If you text even just a few times a day, there’s a good chance you’ve had that moment of clarity when you realize your phone knows you better than you know yourself, as it auto-filled a phrase that you use often, or auto-corrected your common misspelling of a proper term like a band name or movie you regularly reference.
These are examples of your phone using predictive analytics, at a very baseline level. As the name implies, predictive analytics use history-related algorithms and memory to “predict” what will happen in the future. In your phone’s case (no pun intended), it has learned from the history of your texts to predict what you will text in the future.
Here’s how it all works:
The term “analytics” is quite broad, but can be broken down into three categories that help define it, as a whole: descriptive, prescriptive, and the aforementioned predictive.
Descriptive analytics is the collection of data followed by the organization and presentation of what was learned from analyzing the data. Some practical, every day examples of descriptive analytics would be determining the most popular travel destinations of 2019, or, more relative to texting, setting up parental controls on social media to see your child’s screen usage habits.
Prescriptive analytics is utilize both descriptive and predictive analytics to determine the best courses of action for an individual or business. In short, descriptive tells us what happened, predictive tells us what to expect, and prescriptive ties the two together to determine what to do next.
How Does My Phone Know That?
Just as computers need to be programmed before we can use them, our phones need to “learn” about us before they can truly build a good predictive analysis on what we might want to type. The part of your phone that gives you suggestions for quick fills while texting comes programmed with data from the general public. This is why, when you first get a phone, it may frustrate you a lot changing things like “Zakk” to “Zack” even though the former is actually your friend’s name (with the latter being a more common spelling and thus, pre-programmed into your phone based on descriptive analytics regarding the general public).
Every time you re-type “Zakk,” your phone is collecting personal data that will soon outweigh the common data that was pre-programmed, ultimately using that personal data for predictive analysis of your word use. Over time, your phone gets to know you better and better and will be auto-filling the word “coooooool” to your exact number of preferred “o’s.”
How to Train Your Android (Or Any Other Type of Smartphone)
There are ways to “train” your telephone to make this transition from common data to personal data quicker and more effective.

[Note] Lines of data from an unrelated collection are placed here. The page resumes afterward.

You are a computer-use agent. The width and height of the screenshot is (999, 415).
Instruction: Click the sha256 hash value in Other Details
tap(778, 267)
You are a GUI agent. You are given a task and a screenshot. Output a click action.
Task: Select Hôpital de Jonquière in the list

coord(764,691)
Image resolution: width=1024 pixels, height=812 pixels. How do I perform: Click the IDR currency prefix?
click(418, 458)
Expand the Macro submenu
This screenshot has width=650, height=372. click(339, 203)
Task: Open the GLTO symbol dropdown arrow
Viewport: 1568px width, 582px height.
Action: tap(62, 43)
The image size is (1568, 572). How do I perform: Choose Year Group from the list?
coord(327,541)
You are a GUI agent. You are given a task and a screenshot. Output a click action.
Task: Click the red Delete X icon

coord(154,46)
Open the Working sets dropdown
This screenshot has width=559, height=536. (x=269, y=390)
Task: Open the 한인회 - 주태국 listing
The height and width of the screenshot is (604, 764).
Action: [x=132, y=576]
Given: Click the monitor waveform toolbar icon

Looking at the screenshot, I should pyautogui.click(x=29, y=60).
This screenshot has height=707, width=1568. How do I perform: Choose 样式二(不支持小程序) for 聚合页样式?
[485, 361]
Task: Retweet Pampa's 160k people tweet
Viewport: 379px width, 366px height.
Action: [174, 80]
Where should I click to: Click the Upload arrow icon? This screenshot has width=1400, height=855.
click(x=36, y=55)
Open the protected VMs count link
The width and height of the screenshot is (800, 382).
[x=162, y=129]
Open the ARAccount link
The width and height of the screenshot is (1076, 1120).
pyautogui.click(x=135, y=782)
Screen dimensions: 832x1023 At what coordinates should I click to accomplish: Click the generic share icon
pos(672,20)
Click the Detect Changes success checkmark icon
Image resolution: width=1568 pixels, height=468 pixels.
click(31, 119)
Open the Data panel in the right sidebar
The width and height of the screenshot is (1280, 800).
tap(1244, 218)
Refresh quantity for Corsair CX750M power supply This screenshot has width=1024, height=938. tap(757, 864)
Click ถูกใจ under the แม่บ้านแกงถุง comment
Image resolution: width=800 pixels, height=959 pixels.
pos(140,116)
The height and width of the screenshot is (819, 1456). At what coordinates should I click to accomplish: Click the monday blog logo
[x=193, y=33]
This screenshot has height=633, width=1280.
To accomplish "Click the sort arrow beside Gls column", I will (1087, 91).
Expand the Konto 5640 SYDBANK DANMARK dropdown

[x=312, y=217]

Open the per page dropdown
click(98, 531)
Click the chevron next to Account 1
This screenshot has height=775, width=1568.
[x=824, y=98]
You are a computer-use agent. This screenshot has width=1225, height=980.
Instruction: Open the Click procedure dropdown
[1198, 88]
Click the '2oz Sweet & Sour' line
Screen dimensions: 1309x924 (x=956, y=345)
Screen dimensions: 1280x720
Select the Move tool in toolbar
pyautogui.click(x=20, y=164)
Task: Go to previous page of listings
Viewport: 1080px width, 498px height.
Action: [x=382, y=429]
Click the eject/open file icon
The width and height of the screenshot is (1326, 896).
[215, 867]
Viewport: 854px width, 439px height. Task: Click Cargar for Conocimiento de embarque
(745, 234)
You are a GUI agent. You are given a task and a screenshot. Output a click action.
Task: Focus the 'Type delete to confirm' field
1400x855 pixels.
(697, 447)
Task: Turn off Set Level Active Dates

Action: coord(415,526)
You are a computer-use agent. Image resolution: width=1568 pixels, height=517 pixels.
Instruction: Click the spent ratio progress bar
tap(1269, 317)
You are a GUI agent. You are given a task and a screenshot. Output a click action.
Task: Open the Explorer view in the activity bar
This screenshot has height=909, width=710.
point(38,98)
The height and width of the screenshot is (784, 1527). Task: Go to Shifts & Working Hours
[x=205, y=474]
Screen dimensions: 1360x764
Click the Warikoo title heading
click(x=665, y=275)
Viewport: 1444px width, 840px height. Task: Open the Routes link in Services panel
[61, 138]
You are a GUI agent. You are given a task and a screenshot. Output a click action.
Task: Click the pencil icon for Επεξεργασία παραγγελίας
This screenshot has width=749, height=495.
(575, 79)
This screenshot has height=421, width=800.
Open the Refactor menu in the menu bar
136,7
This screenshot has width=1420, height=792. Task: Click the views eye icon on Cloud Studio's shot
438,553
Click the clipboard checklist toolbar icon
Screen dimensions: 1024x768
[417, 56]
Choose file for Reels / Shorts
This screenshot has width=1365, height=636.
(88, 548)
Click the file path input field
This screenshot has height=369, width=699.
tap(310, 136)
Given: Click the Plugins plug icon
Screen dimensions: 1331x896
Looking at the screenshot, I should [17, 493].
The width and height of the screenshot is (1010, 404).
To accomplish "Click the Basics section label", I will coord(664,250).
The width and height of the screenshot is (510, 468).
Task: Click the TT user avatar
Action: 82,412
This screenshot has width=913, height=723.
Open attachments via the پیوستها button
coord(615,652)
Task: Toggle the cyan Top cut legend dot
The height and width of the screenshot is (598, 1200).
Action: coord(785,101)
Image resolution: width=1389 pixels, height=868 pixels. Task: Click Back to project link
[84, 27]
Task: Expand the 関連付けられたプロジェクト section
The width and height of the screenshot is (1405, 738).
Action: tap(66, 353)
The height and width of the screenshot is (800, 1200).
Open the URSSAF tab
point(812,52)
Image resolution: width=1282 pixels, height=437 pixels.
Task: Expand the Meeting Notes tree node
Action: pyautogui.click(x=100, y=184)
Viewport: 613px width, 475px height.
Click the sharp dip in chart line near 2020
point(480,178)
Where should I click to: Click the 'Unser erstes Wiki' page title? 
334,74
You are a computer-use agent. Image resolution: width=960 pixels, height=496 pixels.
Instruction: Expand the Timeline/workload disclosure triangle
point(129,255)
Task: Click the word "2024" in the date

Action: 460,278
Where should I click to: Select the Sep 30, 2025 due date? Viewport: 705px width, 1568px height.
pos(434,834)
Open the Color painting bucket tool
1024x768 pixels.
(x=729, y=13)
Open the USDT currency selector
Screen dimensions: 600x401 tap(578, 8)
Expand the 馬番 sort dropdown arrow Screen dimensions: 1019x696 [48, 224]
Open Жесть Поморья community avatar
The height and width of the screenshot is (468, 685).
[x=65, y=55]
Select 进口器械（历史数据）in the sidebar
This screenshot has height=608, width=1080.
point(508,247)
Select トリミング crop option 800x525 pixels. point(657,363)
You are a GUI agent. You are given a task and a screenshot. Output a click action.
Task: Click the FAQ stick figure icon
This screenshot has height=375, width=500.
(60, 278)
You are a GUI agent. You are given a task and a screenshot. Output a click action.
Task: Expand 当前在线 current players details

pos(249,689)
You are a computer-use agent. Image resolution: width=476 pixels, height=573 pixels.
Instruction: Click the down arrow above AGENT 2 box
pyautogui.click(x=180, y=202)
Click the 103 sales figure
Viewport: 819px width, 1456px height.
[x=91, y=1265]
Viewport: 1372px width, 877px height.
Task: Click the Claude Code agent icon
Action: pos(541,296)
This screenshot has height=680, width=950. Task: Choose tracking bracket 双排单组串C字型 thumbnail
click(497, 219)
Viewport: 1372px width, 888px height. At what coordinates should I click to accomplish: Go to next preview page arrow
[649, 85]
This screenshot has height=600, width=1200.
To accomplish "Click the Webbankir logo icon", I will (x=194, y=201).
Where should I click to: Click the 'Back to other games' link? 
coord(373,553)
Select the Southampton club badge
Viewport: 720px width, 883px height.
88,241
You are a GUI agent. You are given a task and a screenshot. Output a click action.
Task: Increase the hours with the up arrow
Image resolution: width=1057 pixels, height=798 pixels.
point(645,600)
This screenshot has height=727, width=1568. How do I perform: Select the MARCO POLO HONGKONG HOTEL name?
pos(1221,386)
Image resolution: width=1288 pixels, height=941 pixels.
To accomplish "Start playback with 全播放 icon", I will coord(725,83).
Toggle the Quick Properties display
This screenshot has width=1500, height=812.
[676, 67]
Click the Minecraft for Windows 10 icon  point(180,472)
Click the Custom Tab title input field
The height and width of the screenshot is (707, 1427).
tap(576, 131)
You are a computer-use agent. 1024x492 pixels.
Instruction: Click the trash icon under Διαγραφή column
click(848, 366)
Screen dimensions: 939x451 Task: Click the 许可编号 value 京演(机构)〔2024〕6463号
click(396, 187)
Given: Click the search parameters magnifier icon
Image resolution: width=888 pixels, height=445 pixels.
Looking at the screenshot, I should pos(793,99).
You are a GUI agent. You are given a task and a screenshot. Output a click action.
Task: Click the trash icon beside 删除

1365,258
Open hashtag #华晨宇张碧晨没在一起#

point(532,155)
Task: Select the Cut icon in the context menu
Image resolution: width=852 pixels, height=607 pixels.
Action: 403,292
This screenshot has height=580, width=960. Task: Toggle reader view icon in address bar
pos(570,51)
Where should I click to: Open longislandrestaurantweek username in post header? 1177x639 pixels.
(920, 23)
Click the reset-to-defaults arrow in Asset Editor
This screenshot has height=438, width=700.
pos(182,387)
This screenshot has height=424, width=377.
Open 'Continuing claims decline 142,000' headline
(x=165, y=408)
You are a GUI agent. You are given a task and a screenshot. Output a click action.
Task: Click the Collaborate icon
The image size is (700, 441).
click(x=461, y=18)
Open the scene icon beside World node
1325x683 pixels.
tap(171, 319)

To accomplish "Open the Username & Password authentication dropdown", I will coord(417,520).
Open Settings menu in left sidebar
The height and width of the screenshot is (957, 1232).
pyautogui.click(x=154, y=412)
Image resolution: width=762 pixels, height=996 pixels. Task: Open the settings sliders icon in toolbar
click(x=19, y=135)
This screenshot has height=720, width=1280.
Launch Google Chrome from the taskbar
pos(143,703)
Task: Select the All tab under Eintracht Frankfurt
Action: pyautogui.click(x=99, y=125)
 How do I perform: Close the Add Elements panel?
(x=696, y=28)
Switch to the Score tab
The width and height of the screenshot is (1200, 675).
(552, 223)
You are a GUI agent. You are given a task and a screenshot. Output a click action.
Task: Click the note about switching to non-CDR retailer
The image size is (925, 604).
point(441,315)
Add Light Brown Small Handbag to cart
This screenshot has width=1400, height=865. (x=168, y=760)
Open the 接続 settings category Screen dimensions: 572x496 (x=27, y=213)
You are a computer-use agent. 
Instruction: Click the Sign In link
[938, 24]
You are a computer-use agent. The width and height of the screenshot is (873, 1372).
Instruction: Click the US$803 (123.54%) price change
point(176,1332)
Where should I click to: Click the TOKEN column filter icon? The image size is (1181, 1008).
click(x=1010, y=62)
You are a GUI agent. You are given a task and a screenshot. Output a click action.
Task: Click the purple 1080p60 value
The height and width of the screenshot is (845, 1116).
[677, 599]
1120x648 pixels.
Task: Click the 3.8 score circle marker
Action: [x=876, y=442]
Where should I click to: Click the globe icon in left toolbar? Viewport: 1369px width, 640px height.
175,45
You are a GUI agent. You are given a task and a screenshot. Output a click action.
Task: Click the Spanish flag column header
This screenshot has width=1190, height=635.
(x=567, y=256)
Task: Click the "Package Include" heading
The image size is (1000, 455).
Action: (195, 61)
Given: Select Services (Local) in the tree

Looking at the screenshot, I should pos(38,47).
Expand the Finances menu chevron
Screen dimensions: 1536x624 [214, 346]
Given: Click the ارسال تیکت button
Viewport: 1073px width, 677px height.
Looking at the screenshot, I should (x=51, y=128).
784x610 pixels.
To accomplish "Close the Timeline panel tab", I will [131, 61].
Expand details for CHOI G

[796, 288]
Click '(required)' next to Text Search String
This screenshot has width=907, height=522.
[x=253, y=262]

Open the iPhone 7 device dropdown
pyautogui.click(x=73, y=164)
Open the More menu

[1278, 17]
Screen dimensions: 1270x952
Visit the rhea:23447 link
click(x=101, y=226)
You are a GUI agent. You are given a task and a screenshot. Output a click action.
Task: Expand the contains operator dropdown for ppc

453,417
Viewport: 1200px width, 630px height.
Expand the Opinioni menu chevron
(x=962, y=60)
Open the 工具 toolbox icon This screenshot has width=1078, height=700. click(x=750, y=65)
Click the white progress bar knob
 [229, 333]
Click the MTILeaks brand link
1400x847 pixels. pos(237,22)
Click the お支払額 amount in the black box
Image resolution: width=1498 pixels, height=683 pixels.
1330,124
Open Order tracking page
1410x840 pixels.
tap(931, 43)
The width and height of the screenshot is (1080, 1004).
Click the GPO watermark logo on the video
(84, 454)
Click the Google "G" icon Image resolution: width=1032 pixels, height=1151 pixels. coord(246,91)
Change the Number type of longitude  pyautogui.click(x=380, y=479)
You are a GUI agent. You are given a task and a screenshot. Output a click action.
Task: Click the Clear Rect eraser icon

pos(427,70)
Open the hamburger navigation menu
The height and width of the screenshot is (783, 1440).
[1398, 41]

Whether pre-loaded on your phone, or a keyboard you’ve downloaded, almost all of them will give at least three options when typing a word the phone does not recognize. The first is simply ignoring the requested change, keeping the word as is, and moving on. This will tell your phone that you prefer the “incorrect” use, but will still view the word as “incorrect” at other, unrelated mentions. If you decide to add the word to your phone’s dictionary, it will no longer view that word as “incorrect” and will most likely not flag it for change again.
If you accept a correction just to move past it, your keyboard will continue to make that correction, and most likely result in you using some choice words to describe it. Simply adding the word to your phone’s dictionary will help keep a more positive relationship with your telephone!